§ Excerpt:
......

Sunday, January 24, 2010

Mood writing

I'm a mood writer. I knew it but it's really been brought home to me this week.

On Friday I spoke to a Staffing Officer about my position at my school because I still hadn't heard anything. Apparently I've just been transferred to the school I've spent the last three years at. I'm not holding my breath that that will stay that way because I don't have a timetable - no classes; nothing to do. I'll probably get transferred somewhere else in the next couple of weeks. One positive thing is that they confirmed that I've been place on a full-time load, up from the part-time I've been doing for the last four years. I'd requested the part-time position because I wanted time to study and it worked really well but I've wanted to return to full-time for 12 months now. At least that much has worked.

And what has this to do with mood writing? I've done more writing or working on writing this weekend since I've had that small thing settled, than I've done in the whole six weeks beforehand. If that isn't mood writing, I don't know what is. It annoys me that I let something like job security affect my writing. Writing is hugely important to me. I don't feel truly happy unless I'm writing and if something stops me writing my whole world collapses. Logically, it's silly. Emotionally, it's devastating.

This weekend I've been working on Warrior Pledge. What started as a sub-plot has become the main plot, the motivation for one main character. What was the main plot has become the motivation for one race and a twist and slightly humourous for another. I've added (or re-added) 12000 words in the edits and picked up little things that need tweeking to make it work better. I'm 110 pages in and it's a much stronger story - as well as being closer to my target word-length. I'm excited about it again. The ending doesn't feel so weak now so I'll probably actually write the last few chapters when I get back to that stage.

Apart from my shoulders and neck burning and seizing up because I've been at the computer all weekend, I feel great.

Friday, January 22, 2010

Jobs and imbalance

I'm a teacher. It's not just something I do, it's something I am. I can't help myself. If someone asks a question and I have even half an idea about the topic I force them to endure a long-winded and involved explanation of how everything works and why it should be so. If I don't know something, I find out and then tell them. Of course the story-teller in me usually makes it interesting too. Teaching is such an integral part of who I am that when it isn't working right everything in my life feels off balance.

At the end of every year we're given a timetable that tells us which classes we'll be teaching the next year. Last year I didn't get one. They had no classes for me to teach, nothing for me to do. It's not really a big deal. I'm still employed and still getting paid. The department has to find something for me to do. I keep telling myself that, but I don't really believe it. For me, it is a big deal. I've proven that by sitting around for five weeks doing absolutely nothing, simply because I don't know what direction my job is going in.

Today was the first day back at work after the summer holiday. I've felt flat all day because there's still no word on where I'll be or what I'll be doing. This afternoon I rang staffing to query my position and finished the phone call laughing so much I was almost in tears. I've been put back on full time after four years part time (my request so I would have time to study). That's terrific, just what I wanted. The thing that had me laughing is that, according to the staffing officer, I've been transferred to my school as from today. I've been there for three years now and hadn't realised I hadn't been transferred already.

......

§ Supplied data:
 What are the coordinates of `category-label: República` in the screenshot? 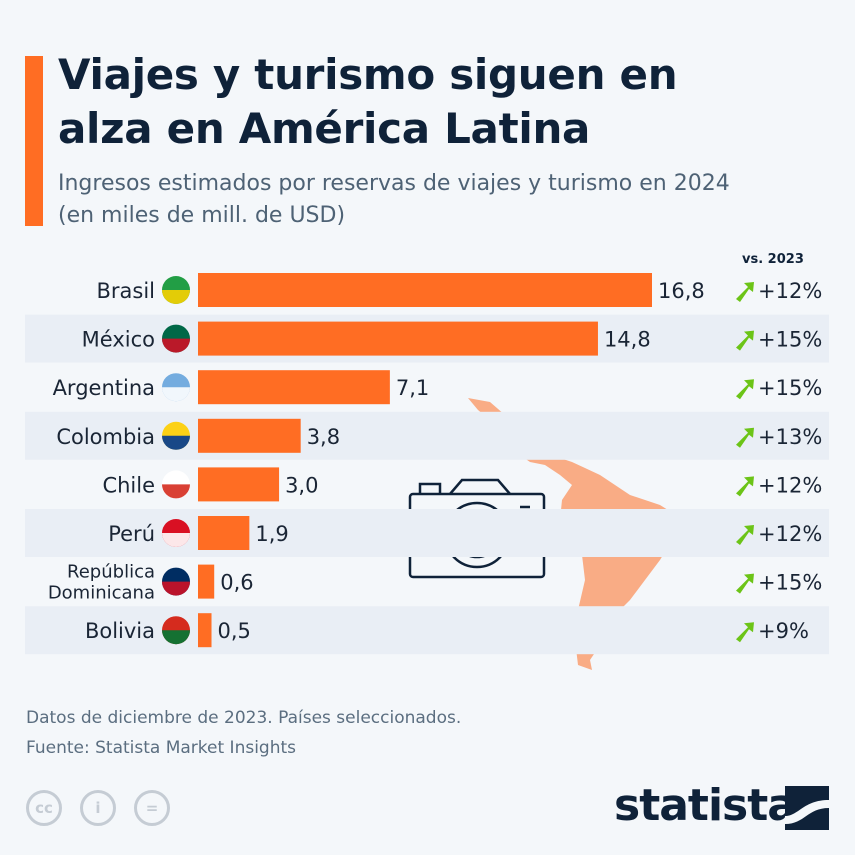 It's located at (111, 572).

......

§ Required work:
**a.** In the blog post on writing and teaching, how many words were added or re-added to Warrior Pledge during the edits?
**b.** Write out the blog post on writing and teaching between "This weekend I've" and "I feel great.", inclusive.
**c.** Extend the blog post on writing and teaching beyond its final sentence.
You won't need the data for any of this.

§ Results for the exercise:
**a.** 12000 words.

**b.**
This weekend I've been working on Warrior Pledge. What started as a sub-plot has become the main plot, the motivation for one main character. What was the main plot has become the motivation for one race and a twist and slightly humourous for another. I've added (or re-added) 12000 words in the edits and picked up little things that need tweeking to make it work better. I'm 110 pages in and it's a much stronger story - as well as being closer to my target word-length. I'm excited about it again. The ending doesn't feel so weak now so I'll probably actually write the last few chapters when I get back to that stage.

Apart from my shoulders and neck burning and seizing up because I've been at the computer all weekend, I feel great.

**c.**
In all that, there's no guarantee I'll be spending this year there. I still have no classes. I still feel unsettled and out of balance because of that.

Thursday, January 14, 2010

Job requirements and discrimination

I keep an eye on different jobs available around the area. A lot of it's for my students so I can tell them what they need to know when preparing for work, but it's also for me. I'd like a job as a teacher-librarian in a school so I have specific searches for those positions.

I read of a job position this morning at a local Christian school. It sounded perfect, just what I'm looking for, so I pulled up the application forms and started reading. Within a very short period of time I was so angry I shut everything down and walked away. There is no way I'm going to apply for a position at any place like that.

I'm sure the school itself is fine but one of the criteria I would have to make a statement about hit every anti-discrimination button I have. They want me to state that I believe the only 'proper' relationship is a "monogomous heterosexual marriage"! What utter rubbish. How do they get away with this sort of discrimination? I thought we had laws against it but they're hiding behind the religion banner.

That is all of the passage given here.